No one ever says this, so I will. Depression makes people selfish. And telling the beleaguered spouses not to say this or that or do this or that only reinforces the notion that there’s only one person in the relationship that matters.
Besides, after years of this, I realized nothing I did could make his depression better or worse. Nothing. I had no power at all. You know what got him out of his depression? He fell in love with someone else. He felt ‘alive” with her, etc. I was pretty broken, but it didn’t matter, did it?
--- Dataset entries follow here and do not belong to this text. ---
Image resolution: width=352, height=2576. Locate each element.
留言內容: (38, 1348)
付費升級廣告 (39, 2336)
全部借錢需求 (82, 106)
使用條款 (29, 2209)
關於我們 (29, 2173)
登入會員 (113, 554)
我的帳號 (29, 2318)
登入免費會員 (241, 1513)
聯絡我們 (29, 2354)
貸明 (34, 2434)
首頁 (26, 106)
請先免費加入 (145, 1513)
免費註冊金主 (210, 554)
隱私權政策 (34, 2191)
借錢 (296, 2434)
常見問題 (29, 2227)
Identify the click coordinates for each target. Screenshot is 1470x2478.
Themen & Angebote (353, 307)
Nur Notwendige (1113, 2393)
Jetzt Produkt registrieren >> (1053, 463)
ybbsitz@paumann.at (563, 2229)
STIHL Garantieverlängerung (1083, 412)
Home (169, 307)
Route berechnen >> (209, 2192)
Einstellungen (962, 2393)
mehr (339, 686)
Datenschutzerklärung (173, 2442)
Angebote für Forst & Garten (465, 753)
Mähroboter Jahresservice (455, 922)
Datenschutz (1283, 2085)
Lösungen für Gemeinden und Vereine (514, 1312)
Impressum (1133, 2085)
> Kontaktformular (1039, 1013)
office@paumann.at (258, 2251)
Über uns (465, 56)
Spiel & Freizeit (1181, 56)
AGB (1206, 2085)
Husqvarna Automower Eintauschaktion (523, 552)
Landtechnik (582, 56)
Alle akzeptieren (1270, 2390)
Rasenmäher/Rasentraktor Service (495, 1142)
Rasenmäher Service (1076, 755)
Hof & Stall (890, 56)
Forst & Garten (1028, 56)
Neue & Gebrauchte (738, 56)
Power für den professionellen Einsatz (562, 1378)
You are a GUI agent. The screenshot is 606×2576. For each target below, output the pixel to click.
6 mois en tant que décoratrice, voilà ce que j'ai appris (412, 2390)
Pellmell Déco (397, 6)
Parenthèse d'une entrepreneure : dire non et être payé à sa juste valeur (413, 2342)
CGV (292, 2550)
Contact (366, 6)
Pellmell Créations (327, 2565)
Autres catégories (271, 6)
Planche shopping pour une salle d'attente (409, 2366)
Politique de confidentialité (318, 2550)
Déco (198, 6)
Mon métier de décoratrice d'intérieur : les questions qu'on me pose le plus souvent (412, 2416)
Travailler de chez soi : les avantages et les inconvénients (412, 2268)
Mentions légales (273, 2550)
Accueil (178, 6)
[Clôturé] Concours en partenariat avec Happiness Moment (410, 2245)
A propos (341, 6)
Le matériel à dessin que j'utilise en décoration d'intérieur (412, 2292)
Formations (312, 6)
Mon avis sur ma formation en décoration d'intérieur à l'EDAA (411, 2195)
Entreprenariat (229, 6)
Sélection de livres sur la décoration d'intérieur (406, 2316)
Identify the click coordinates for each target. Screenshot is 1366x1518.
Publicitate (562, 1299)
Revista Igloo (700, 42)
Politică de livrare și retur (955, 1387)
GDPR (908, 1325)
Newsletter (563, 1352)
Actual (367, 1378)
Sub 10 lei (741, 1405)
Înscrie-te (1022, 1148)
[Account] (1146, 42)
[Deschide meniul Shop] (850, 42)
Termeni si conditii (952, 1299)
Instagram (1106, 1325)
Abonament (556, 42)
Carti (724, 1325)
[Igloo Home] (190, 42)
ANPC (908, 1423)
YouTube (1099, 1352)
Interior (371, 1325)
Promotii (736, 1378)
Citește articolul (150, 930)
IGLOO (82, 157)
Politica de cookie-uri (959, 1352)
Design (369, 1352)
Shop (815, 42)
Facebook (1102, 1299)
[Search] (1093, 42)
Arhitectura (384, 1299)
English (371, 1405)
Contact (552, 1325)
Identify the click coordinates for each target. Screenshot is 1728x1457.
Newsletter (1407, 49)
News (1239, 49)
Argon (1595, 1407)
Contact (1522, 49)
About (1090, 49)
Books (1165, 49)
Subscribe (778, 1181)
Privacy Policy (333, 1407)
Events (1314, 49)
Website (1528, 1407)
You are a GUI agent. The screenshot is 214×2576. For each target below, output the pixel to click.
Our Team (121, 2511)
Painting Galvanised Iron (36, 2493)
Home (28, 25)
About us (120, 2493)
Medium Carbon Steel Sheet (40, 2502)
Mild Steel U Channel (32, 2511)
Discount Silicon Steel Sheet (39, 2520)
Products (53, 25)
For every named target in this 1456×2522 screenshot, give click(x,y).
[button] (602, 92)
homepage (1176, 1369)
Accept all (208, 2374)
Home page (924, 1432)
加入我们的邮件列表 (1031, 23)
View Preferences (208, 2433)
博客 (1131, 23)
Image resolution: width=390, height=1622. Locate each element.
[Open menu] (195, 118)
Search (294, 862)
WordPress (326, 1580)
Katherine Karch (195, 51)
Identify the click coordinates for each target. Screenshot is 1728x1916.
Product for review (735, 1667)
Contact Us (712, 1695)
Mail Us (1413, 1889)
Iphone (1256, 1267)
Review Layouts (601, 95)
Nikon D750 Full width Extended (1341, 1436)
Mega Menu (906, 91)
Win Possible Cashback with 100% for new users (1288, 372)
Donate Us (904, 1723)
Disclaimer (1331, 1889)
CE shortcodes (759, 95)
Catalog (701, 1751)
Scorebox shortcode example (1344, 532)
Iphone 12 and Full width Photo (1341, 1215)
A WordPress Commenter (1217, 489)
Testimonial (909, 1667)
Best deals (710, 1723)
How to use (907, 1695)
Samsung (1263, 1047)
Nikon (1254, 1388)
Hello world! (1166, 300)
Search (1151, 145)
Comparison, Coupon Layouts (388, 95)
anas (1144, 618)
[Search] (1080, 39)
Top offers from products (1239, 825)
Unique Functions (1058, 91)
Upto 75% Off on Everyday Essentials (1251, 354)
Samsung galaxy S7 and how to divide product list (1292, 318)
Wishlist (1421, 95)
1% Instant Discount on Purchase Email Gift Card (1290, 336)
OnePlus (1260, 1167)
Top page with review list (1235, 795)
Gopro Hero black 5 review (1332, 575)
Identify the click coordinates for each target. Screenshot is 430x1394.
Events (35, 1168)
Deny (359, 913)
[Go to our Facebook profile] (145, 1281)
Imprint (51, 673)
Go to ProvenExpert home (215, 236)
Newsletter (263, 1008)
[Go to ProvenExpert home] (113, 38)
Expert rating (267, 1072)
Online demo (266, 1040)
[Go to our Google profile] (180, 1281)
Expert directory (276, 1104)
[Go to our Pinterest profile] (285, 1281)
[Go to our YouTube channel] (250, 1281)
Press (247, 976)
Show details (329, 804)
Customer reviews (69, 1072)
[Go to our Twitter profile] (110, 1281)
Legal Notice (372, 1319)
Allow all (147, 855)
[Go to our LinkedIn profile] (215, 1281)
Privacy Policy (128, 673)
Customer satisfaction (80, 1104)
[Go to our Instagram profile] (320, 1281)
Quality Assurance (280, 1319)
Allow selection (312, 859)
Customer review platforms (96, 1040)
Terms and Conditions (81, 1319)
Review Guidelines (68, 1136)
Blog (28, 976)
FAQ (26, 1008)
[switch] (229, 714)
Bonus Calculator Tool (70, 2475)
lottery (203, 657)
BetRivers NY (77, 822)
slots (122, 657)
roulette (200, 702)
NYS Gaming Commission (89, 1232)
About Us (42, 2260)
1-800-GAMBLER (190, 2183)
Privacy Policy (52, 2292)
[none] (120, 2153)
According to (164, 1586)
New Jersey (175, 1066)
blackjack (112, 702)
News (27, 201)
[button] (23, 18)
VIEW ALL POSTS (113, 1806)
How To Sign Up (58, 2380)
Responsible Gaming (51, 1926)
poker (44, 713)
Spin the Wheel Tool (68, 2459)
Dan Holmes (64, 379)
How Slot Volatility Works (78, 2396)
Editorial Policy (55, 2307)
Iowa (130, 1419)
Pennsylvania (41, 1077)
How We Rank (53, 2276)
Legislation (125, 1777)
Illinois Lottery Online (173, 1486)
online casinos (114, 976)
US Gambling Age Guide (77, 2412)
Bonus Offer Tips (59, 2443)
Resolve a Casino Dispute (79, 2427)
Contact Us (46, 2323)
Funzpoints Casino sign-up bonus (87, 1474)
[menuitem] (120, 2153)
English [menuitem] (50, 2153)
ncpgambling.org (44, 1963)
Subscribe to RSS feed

He felt better!
I still actually have that sense that my own feelings aren’t very important, because, you know, I’m not going to start talking about suicide.”
You make a very important point. It does make a person “selfish” but not to their own fault.
It is very difficult being in a relationship with a person struggling with depression. It is walking on eggshells. The effects of depression are harsh.
I was once in a relationship with a person who was in a very deep depression and I was healthy (10 years ago).
Now I am the person in a very deep depression and my partner is healthy.
It takes strength, knowledge, communication and help for both parties to be in this. It is a choice to be together ( living with depression ).
And if one cannot handle, then they shouldn’t be in it. You have to take of you too. I know, it feels “selfish” to walk away. At the end of the day, one cannot heal or take care of the other.
Bipolar can cause a sudden shift from depression to mania. If that was your partner’s condition, then its matter of time and not about being happy with someone else.
Otherwise, I’m sorry to say … the unhappiness was in the relationship, not “clinical depression.”
What you had to say is sad and comes from a jaded heart. Your point about your father comes from the wrong place.
I know how you feel because my grandmother recently passed from a terminally ill condition in which she couldn’t know of. We made the decision to prevent the fear/depression that comes with knowing. Yes, it took a toll on us, but it is a decision we made and we worked through it. Just as you made a decision. What is healthy? Either way, one will suffer…. its was a matter of who, I guess.